Cabo Delgado

Cabo Delgado: Insurgentes efectuam dois ataques em diferentes distritos e com o mesmo propósito

Ao longo do dia de ontem (16-02), registaram-se dois ataques pela província de Cabo Delgado sendo o primeiro, no Distrito de Mocimboa da Praia e o segundo, no de Muidumbe.

No primeiro Distrito, militares que estavam a caminho de rendição da Posição de Namili (última aldeia de Mocimboa da Praia e por sinal, habitada até ontem), foram reportados para aconchegar colegas seus que estavam a recuar. O facto da recua devia-se ao uso incessante de armamento pesado que inclui RPG7 contra toda a posição e nos dois lados da estrada asfaltada. Nos primeiros minutos do combate, Insurgentes já haviam danificado pneus de um dos carros blindados e o respectivo vidro, facto que não seria qualquer tipo de armamento a conseguir. A equipa de militares que recuou, recebeu pronto socorros na posição mais próxima, a de Namaua – Mueda. Houve pelo menos um militar ferido com algum projectil e socorrido, daquela posição. Por aqui, um batalhão inteiro encontra-se em prontidão combativa.

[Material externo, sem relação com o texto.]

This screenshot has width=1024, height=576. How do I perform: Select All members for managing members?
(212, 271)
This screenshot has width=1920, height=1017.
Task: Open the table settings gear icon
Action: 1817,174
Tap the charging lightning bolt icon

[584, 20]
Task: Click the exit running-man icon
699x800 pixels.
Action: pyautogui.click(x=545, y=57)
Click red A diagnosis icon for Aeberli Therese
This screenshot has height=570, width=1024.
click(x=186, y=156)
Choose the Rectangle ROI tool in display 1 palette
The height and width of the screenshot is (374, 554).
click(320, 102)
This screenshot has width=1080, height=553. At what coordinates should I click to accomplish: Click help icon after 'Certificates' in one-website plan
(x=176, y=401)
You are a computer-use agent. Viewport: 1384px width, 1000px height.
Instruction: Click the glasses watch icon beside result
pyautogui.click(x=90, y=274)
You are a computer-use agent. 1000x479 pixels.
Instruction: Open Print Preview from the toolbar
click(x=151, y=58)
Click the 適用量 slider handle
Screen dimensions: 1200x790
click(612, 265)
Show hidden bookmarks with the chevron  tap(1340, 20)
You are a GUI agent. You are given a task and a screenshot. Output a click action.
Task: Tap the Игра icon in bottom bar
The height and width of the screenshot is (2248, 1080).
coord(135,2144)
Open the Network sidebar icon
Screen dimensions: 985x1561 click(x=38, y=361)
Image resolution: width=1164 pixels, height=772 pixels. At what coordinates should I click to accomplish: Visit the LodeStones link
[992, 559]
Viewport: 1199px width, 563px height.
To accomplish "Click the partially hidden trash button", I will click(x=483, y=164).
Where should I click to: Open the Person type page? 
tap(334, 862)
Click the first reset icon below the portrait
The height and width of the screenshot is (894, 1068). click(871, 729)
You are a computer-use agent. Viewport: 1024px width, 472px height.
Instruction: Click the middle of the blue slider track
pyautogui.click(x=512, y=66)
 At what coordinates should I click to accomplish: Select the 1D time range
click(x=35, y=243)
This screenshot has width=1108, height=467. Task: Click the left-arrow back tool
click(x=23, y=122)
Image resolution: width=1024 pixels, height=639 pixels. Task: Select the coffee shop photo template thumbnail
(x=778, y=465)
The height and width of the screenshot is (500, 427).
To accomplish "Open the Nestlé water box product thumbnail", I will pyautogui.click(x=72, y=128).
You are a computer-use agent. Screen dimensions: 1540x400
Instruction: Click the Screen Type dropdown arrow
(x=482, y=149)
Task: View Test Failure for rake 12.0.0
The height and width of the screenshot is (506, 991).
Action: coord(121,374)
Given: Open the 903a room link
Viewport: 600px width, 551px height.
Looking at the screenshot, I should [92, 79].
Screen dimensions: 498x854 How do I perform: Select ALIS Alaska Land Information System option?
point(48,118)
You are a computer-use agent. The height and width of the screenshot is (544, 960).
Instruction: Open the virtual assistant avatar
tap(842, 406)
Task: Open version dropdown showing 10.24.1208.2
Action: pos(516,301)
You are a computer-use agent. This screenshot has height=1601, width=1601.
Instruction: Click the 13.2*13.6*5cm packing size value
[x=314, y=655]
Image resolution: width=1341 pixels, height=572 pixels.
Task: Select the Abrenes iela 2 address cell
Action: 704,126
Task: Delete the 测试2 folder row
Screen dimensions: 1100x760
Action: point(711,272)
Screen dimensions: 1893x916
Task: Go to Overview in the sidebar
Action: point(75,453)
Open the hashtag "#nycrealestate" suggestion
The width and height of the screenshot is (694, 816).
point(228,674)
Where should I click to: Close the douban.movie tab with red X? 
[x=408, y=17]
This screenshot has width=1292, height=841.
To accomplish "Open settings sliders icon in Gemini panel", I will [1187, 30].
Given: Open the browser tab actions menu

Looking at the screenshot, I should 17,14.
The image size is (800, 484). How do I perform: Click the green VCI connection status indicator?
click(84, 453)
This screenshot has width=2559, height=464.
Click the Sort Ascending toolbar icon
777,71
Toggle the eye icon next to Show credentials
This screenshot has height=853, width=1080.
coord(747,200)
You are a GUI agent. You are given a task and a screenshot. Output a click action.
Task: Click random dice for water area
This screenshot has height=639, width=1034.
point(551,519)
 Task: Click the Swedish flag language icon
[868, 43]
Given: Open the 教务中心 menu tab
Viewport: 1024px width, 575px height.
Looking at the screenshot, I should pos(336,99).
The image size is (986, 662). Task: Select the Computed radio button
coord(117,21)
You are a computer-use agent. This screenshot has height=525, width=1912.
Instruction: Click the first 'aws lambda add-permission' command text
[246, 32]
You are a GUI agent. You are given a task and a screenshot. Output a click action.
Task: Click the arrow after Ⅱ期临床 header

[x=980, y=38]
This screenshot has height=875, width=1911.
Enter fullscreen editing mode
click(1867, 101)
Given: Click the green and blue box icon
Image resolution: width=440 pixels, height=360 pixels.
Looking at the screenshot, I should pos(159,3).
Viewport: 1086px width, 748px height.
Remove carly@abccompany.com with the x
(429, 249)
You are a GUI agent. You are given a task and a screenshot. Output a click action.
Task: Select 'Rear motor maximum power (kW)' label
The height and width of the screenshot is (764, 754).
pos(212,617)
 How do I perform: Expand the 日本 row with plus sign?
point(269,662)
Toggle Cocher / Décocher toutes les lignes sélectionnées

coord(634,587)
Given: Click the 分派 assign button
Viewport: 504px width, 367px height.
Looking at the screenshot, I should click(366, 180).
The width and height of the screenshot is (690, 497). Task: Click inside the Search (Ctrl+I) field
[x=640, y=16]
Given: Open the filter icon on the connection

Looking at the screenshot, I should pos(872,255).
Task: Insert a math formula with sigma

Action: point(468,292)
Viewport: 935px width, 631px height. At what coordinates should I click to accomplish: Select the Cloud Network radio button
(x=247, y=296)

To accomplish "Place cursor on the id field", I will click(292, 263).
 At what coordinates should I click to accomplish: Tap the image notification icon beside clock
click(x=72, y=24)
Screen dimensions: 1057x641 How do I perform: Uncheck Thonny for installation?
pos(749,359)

Fontes do Pinnacle News apontam que ficaram para trás, o remanescente de material bélico, comida, a própria viatura blindada ora, danificada e pertences pessoais de alguns militares.

Já em Chitachi – Muidumbe, insurgentes ousaram em atacar com o mesmo tipo de armamento, também a uma posição militar avançada onde, militares sentiram-se também forçados a abandonarem a posição. O nosso órgão de Comunicação Social ainda não tem detalhes sobre este acto prometendo trazer, logo que nos for oportuno e no Rescaldo a seguir.

Quer no primeiro ataque, quer no segundo, algo tem características comuns pois, as duas posições são geridas por militares que têm seus comandos, em Mueda. Com este somatório de equipamentos deixados em combate, acredita-se que pode ser usado para confrontos nestes ou outros Distritos vizinhos.

Apesar destes focos de combate terem sido verificados nestes dois distritos, a tendência da População deslocada é de regressar às suas proveniências, para trabalharem a terra. Estes acreditam que há mais sofrimento em cada um dos seus destinos por se registarem doenças diarréicas nos seus campos de alojamento, fome, pouca ou nula doação de comida por parte de doadores reconhecidos, falta de condições mínimas para a habitabilidade, acusações de bruxaria por parte de nativos, entre outros.